___ EXCERPTED DATA ___

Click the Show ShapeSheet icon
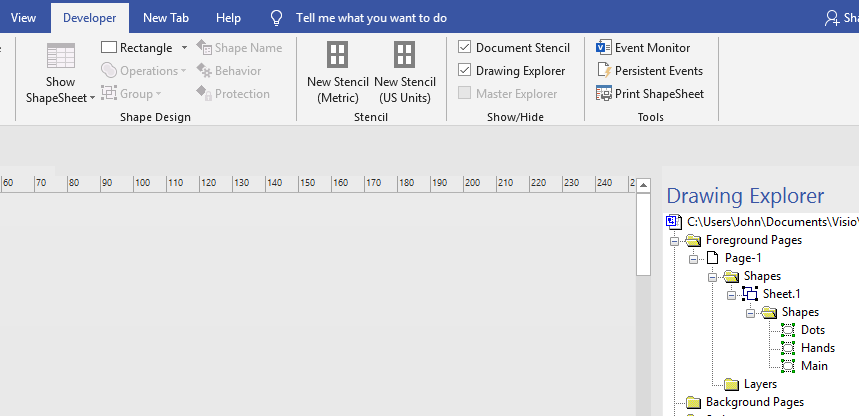The image size is (859, 416). click(60, 57)
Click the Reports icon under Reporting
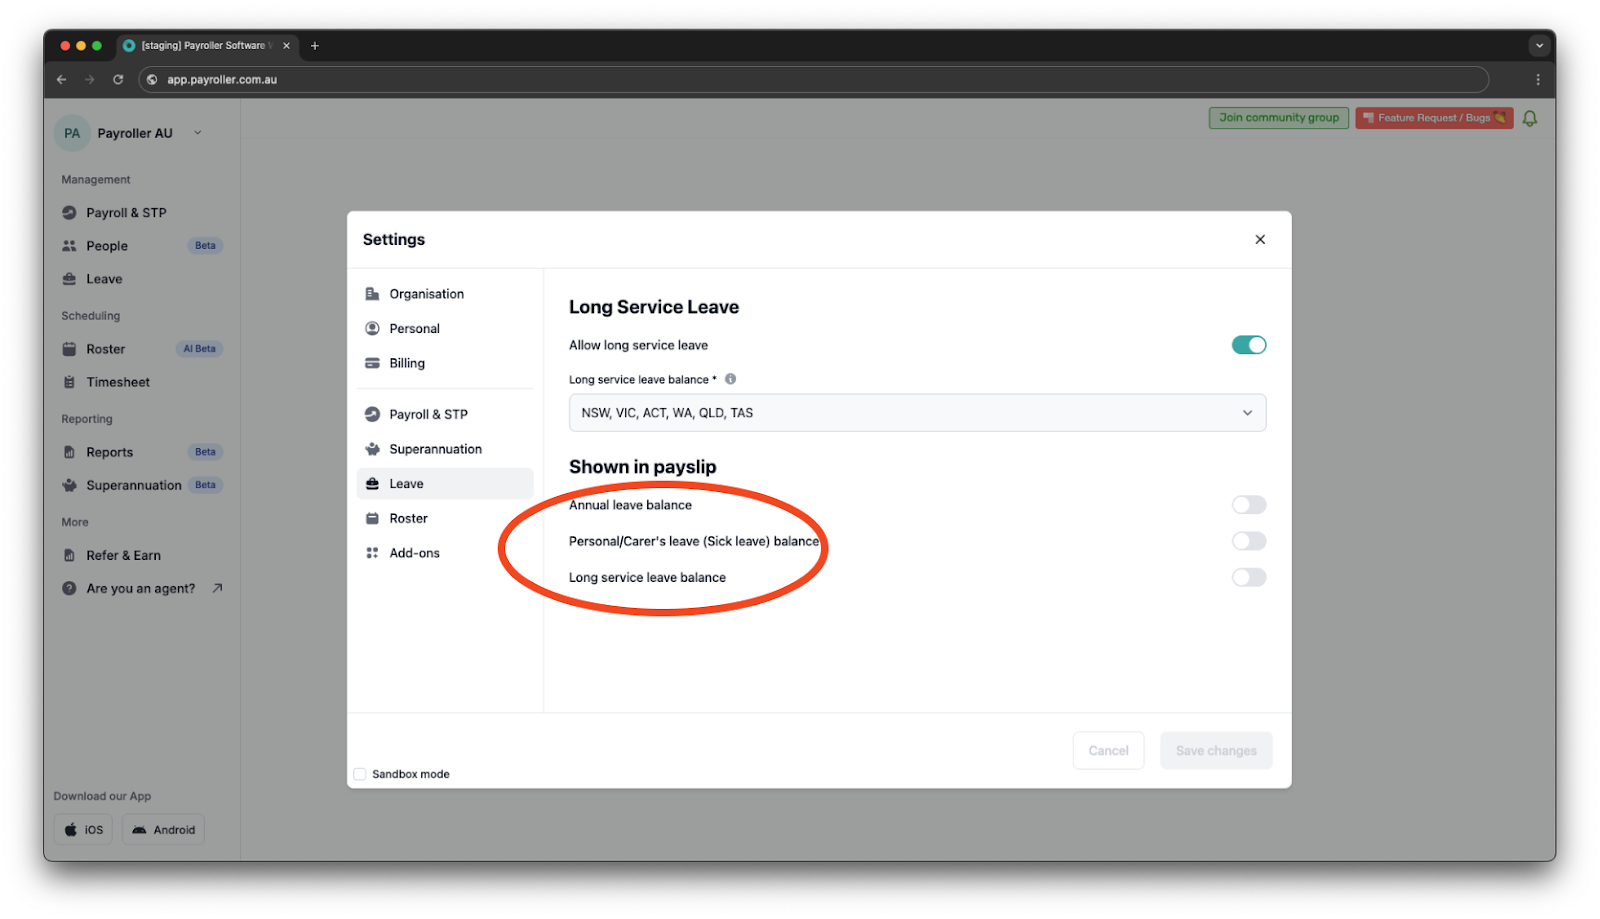The image size is (1600, 919). pos(68,451)
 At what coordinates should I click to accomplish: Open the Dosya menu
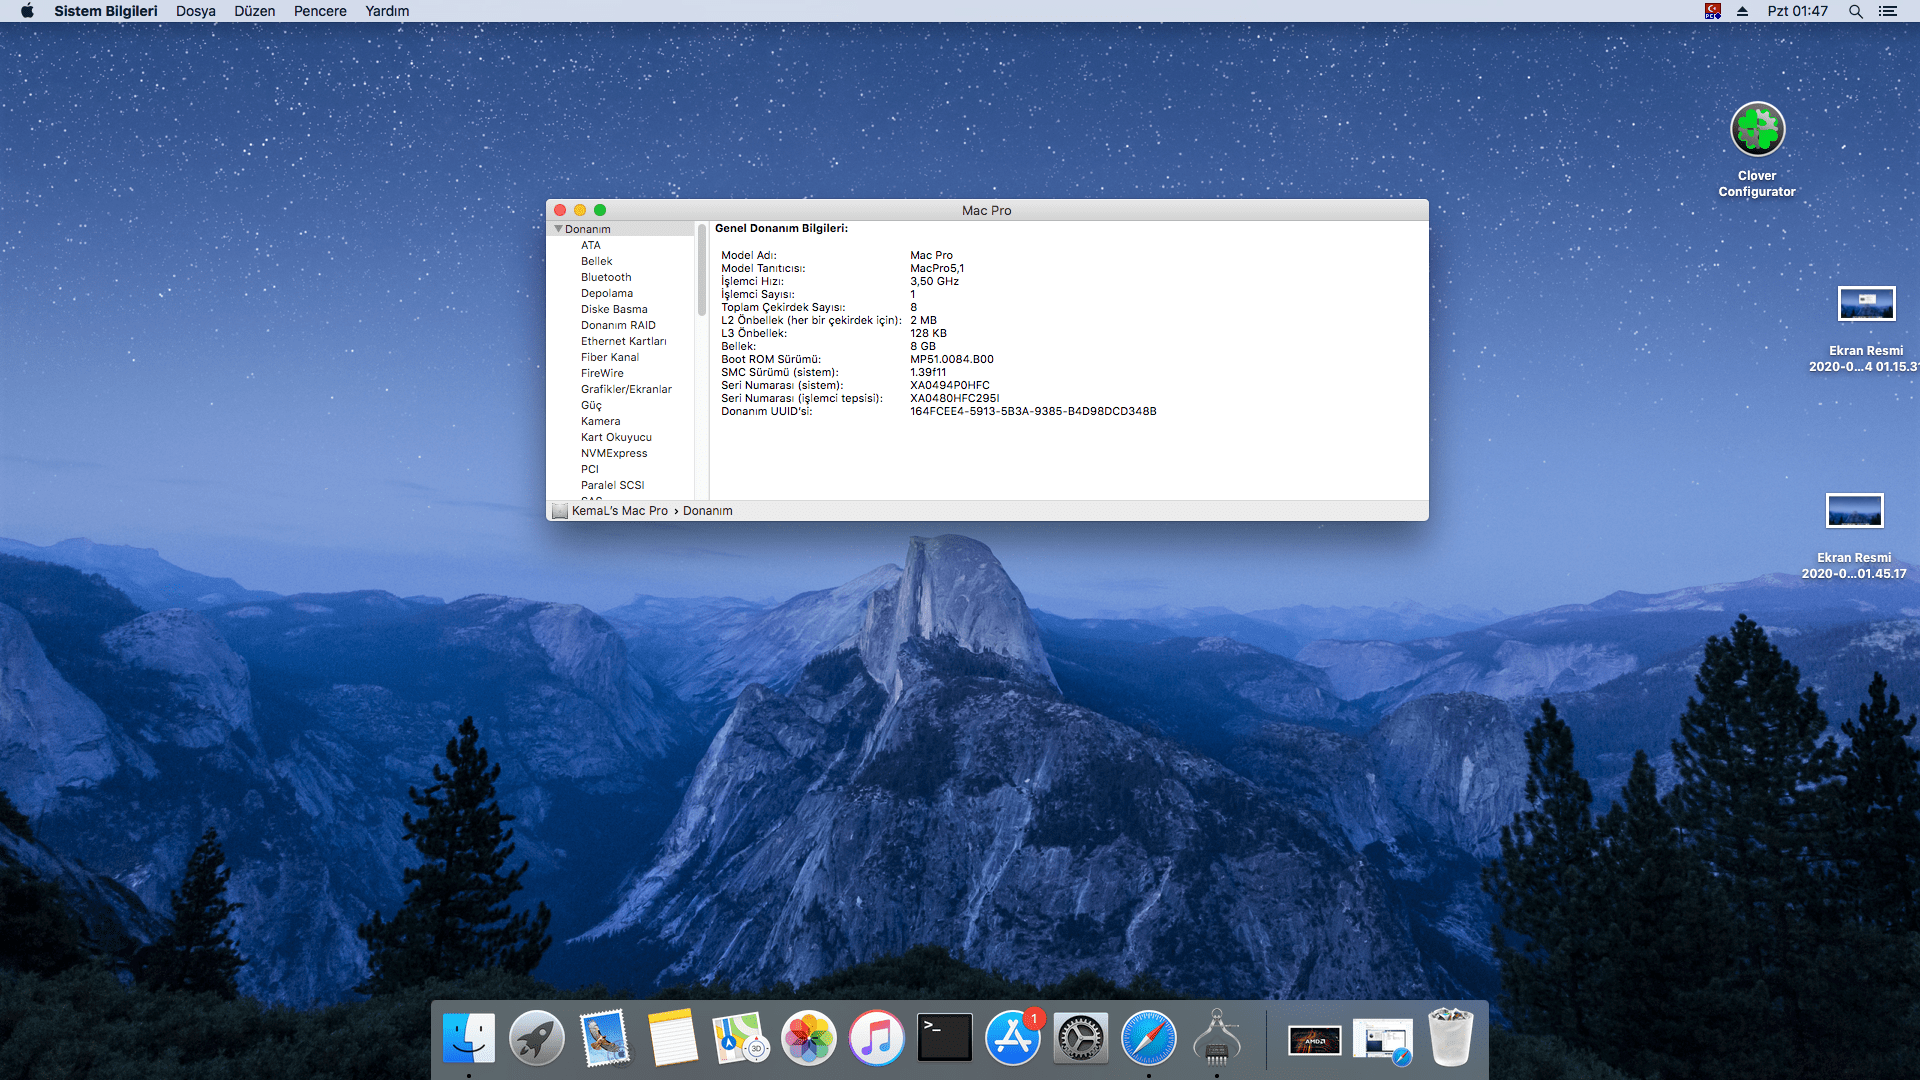coord(195,11)
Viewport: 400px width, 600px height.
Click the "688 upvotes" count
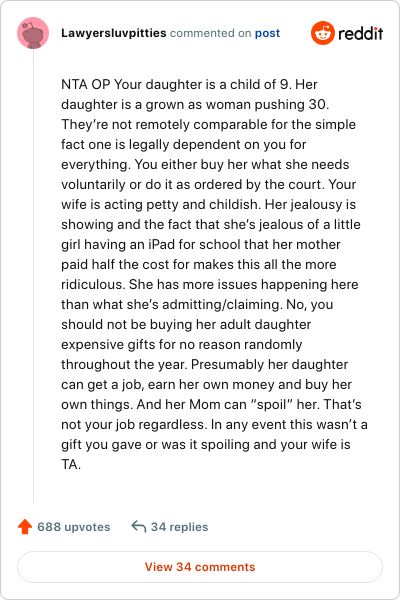click(73, 527)
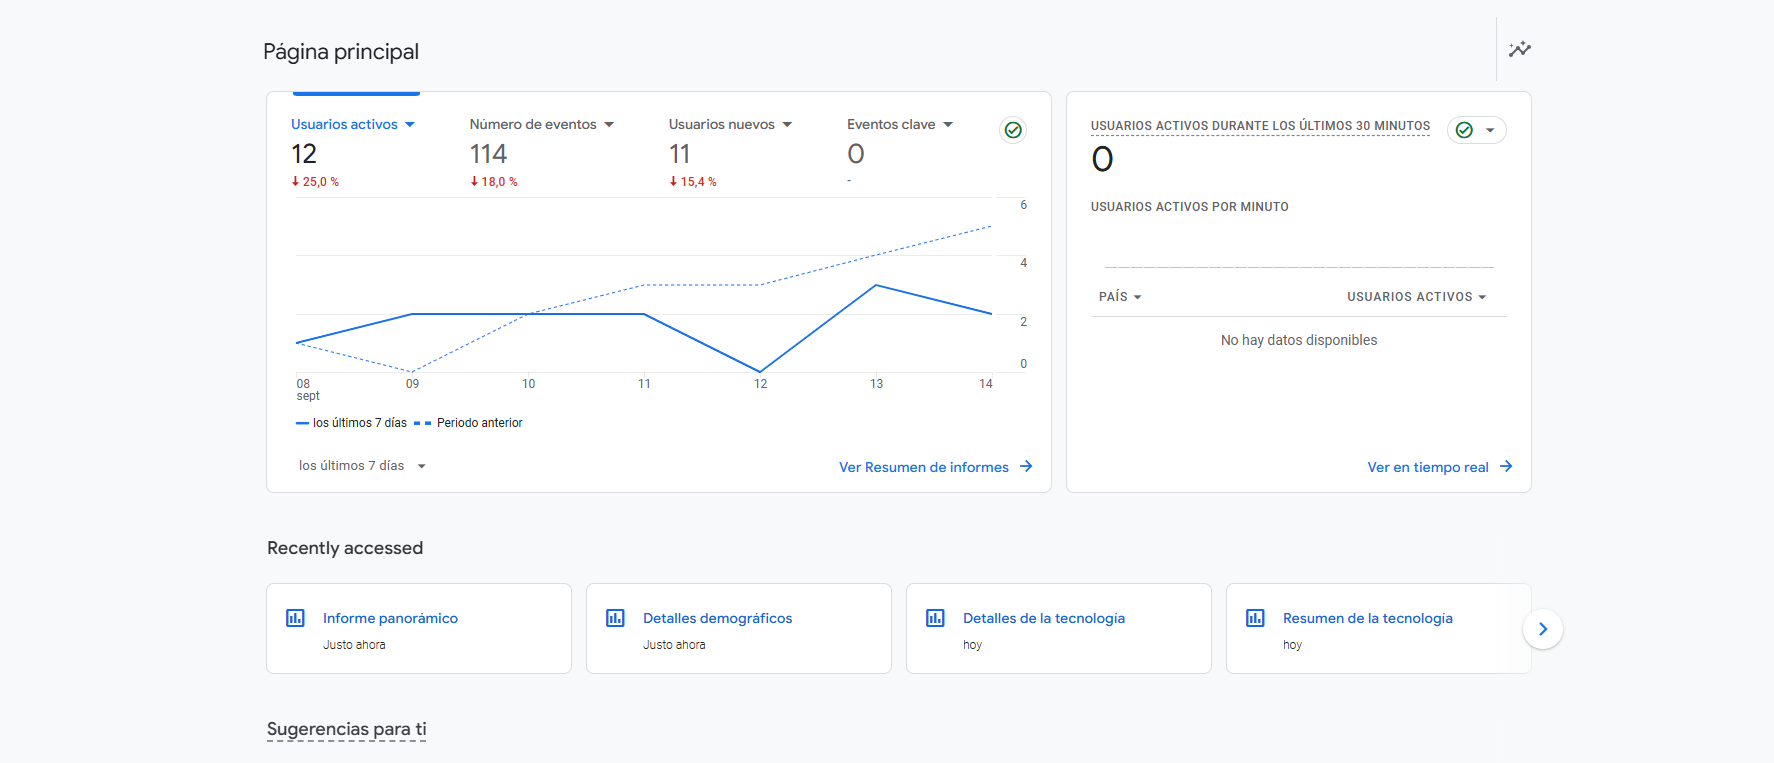Select the Usuarios nuevos metric tab
The width and height of the screenshot is (1774, 763).
[x=721, y=125]
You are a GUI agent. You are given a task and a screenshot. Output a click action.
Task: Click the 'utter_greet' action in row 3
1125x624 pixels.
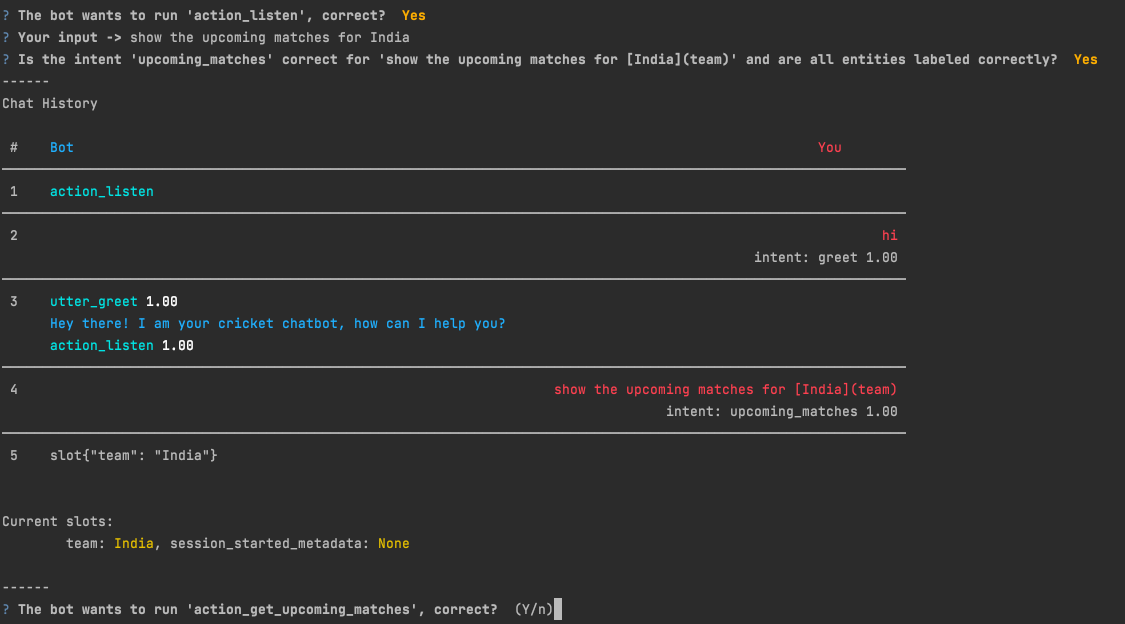(x=94, y=301)
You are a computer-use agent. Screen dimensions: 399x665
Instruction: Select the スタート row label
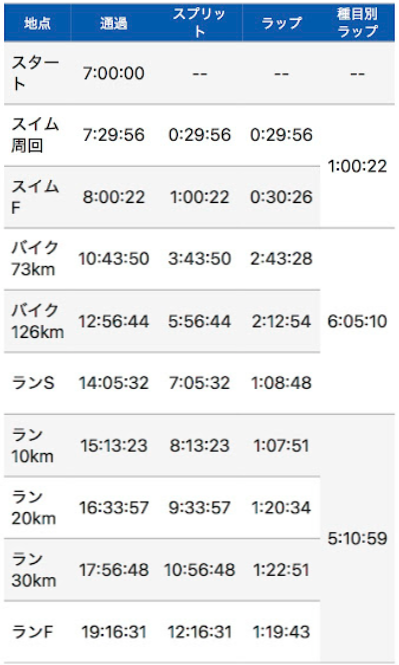click(35, 73)
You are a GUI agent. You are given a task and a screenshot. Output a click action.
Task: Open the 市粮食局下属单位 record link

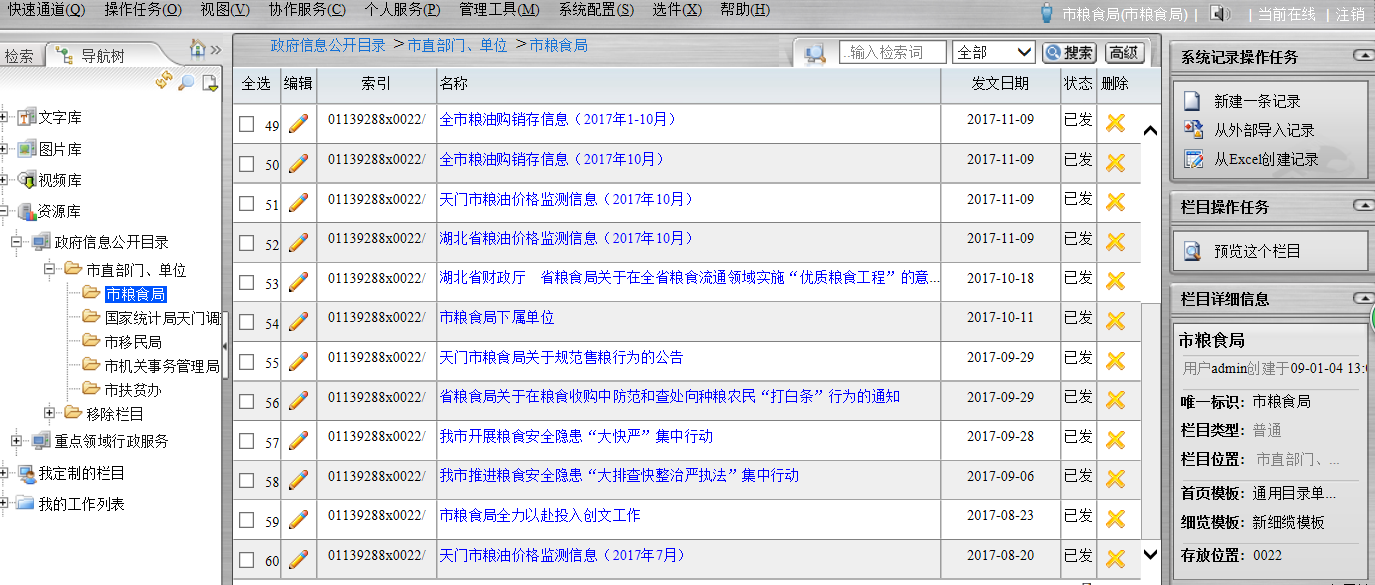pos(497,318)
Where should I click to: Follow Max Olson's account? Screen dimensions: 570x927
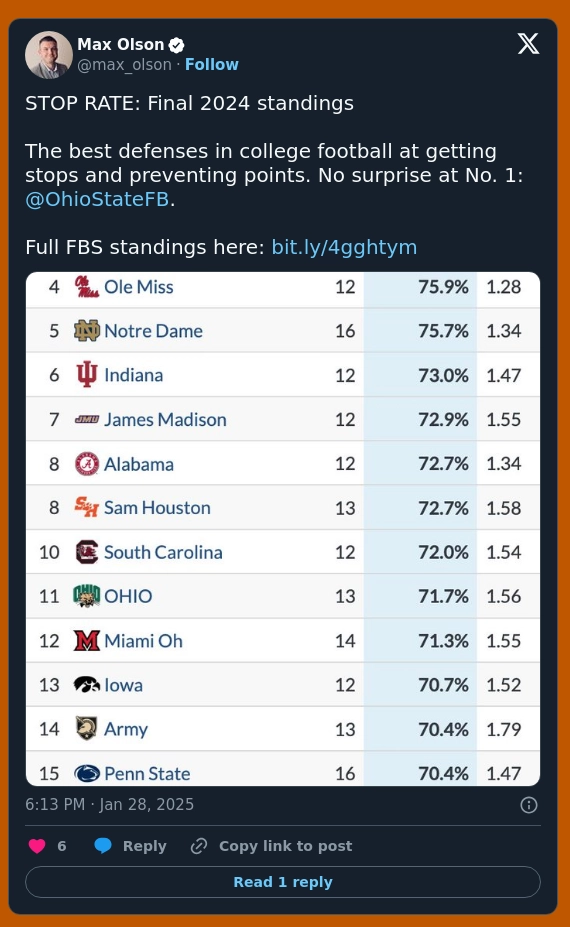pyautogui.click(x=212, y=64)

___

## WHAT YOU WILL DO
Print every one of the records above word for word, omitting the pictures.

## RESPONSE TO THE TASK
Click the Show ShapeSheet icon
The image size is (859, 416). click(60, 57)
Click the Reports icon under Reporting
The image size is (1600, 919). pos(68,451)
 At what coordinates should I click to accomplish: Open the Dosya menu
coord(195,11)
Viewport: 400px width, 600px height.
Click the "688 upvotes" count
click(73, 527)
Select the Usuarios nuevos metric tab
The width and height of the screenshot is (1774, 763).
[x=721, y=125]
You are a GUI agent. You are given a task and a screenshot. Output a click action.
Task: Click the 'utter_greet' action in row 3
1125x624 pixels.
(x=94, y=301)
You are a computer-use agent. Screen dimensions: 399x665
Instruction: Select the スタート row label
click(35, 73)
You are a GUI agent. You are given a task and a screenshot. Output a click action.
Task: Open the 市粮食局下属单位 record link

pos(497,318)
Where should I click to: Follow Max Olson's account? Screen dimensions: 570x927
pyautogui.click(x=212, y=64)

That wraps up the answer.